Before passports and plane tickets, there were dreams. Big, burning dreams of better days somewhere far away — in Germany, in the UK, in Canada. But what happens when the dream arrives and it doesn’t feel like home?
Recorded in Germany not by accident, but by necessity, the song was a confession from two young Ghanaian men who had crossed oceans with big dreams, only to find themselves fighting cold winters, language barriers, and homesickness that chewed at the soul.
The song was released off the debut album of the same name as the lead single by the Lumba Brothers, which included a young Daddy Lumba and Nana Acheampong. The title alone, Yɛɛyɛ Aka Akwantuo Mu, sets the tone. This was an album about struggle, transition, and survival.
Yɛɛyɛ Aka Akwantuo Mu wasn’t just a song. It was a bleeding letter from the heart of Ghana’s migrant generation. To understand Yɛɛyɛ Aka Akwantuo Mu, you must first understand Ghana in the 1980s — a nation gasping for economic breath.

The country was coming out of a turbulent decade. Military coups, economic collapse, and IMF-led structural adjustments had shattered national confidence. Inflation was rampant, jobs were scarce, and even university graduates felt it. In short, hope was a scarce commodity.
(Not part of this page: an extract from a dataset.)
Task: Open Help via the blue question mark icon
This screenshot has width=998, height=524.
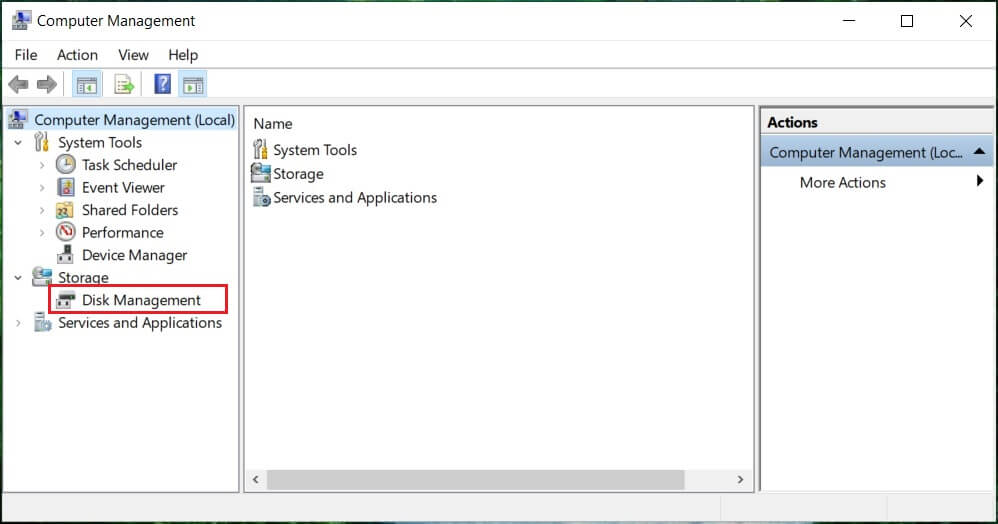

Ghana was under PNDC rule, led by Jerry John Rawlings. While his regime brought some reforms, they came with austerity. Public sector cuts, wage freezes, and taxes that prompted the average Ghanaian to hustle harder for less.
Families began selling land, goats, or jewelry just to send one child abroad, often to Germany, Italy, or the UK. The idea was simple — go, survive, and send something back.
This mass movement birthed what would become Ghana’s first major migration wave to Europe. That’s the world Daddy Lumba and Nana Acheampong stepped into.
But life abroad wasn’t the glossy postcard they imagined. Instead of music studios, they found freezing weather, racism, odd jobs, and endless hustle. The struggle broke many. But Lumba and Acheampong turned their pain into power — and that power became the song Yɛɛyɛ Aka Akwantuo Mu.
Released in 1989 as the title track of their debut album, this song gave a voice to a silent generation. It speaks about abandonment, loneliness in migration, the burden of responsibility, and disillusionment.
Migration was supposed to be salvation. But Lumba tells us plainly — Aburokyire yɛ den. (Life abroad is hard.) The song gently tears down the fantasy of greener pastures the average Ghanaian anticipates on their arrival abroad.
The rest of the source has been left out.